Text under study =
———

The history of coffee is as rich as the brew

The history of coffee dates back to more than a thousand years ago. As I read in Starbucks once, the history of coffee is as rich as the brew itself.

Let’s go way back and begin by talking about the legend itself. Did you know goats roaming in the hills of Ethiopia over a thousand years ago, discovered coffee and got buzzed? The legend tells the story of a shepherd named Kaldi, who observed the goats acting very unusual after eating red berries from a bush.

Kaldi was very curious about the behavior of the goats and when he realized the goats did not die from consuming the berries, he himself wanted to see what reaction he would get if he ate them. To his pleasant surprise he found he had been re-energized and exhilarated.

Now this is just a legend, but I don’t think we will ever know how much of this is true. The legend goes on to tell us the monks were so intrigued by the behavior of the goats and Kaldi, that they also began eating the berries. The monks had some reservations since they believed it was the devils fruit but they believed it would help to keep them awake during their all night inspiration of prayers.

———

Task instructions =
a) Answer these questions about the coffee history text above:
(i) Where were the goats roaming when, according to the legend, they discovered coffee?
(ii) What was the name of the shepherd who watched the goats?
(iii) What did the monks believe the berries would help them do?
b) Extend the coffee history text above, starting right after its final sentence.

Material provided =
———

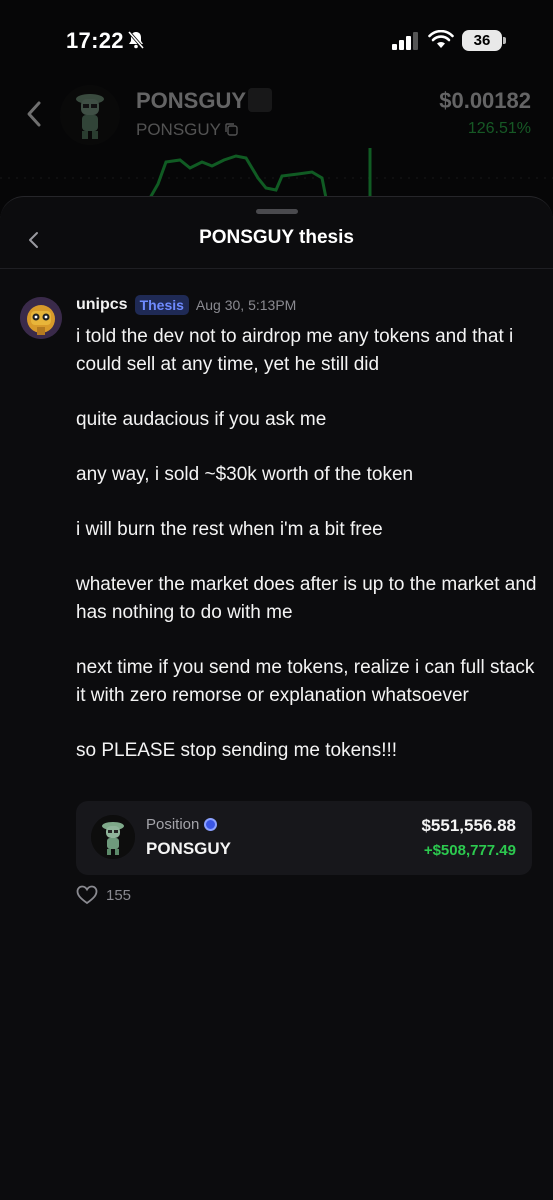  Describe the element at coordinates (162, 305) in the screenshot. I see `thesis-badge: Thesis` at that location.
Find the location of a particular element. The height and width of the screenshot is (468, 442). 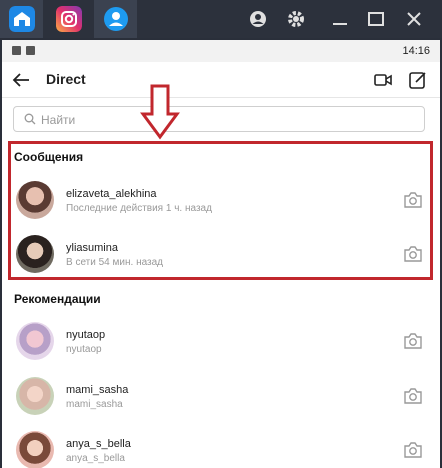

———

Your written answers =
a)
(i) In the hills of Ethiopia.
(ii) Kaldi.
(iii) Stay awake during their all-night prayers.

b)
Kaldi soon spread the word and coffee became a part of the Ethiopian culture. As a matter of fact, an Arabian physician named Rhazes mentions coffee in print in the tenth century. However, it was not called coffee, it was called Bunn. It was believed that the beans and leaves of the bushes were chewed but the Ethiopians quickly brewed the leaves and berries with boiled water that tasted very much like a weak tea. As they continued to experiment with the beans, someone roasted and grounded them sometime in the 16th century. Bravo! Coffee was born.

It did not take long before the word spread through trade across the Red Sea with the Arabs who took to the stimulating drink. This is where it rose to the elixir it became, in Yemen, a province in Arabia. Coffee plantations in Yemen were perfectly grown on slopes rising above sea level. Thick mists ascended from the low coast regions allowing protection from the hot sun. The mists would disappear in the evening when the sun went down allowing the plantations to maintain equal temperatures.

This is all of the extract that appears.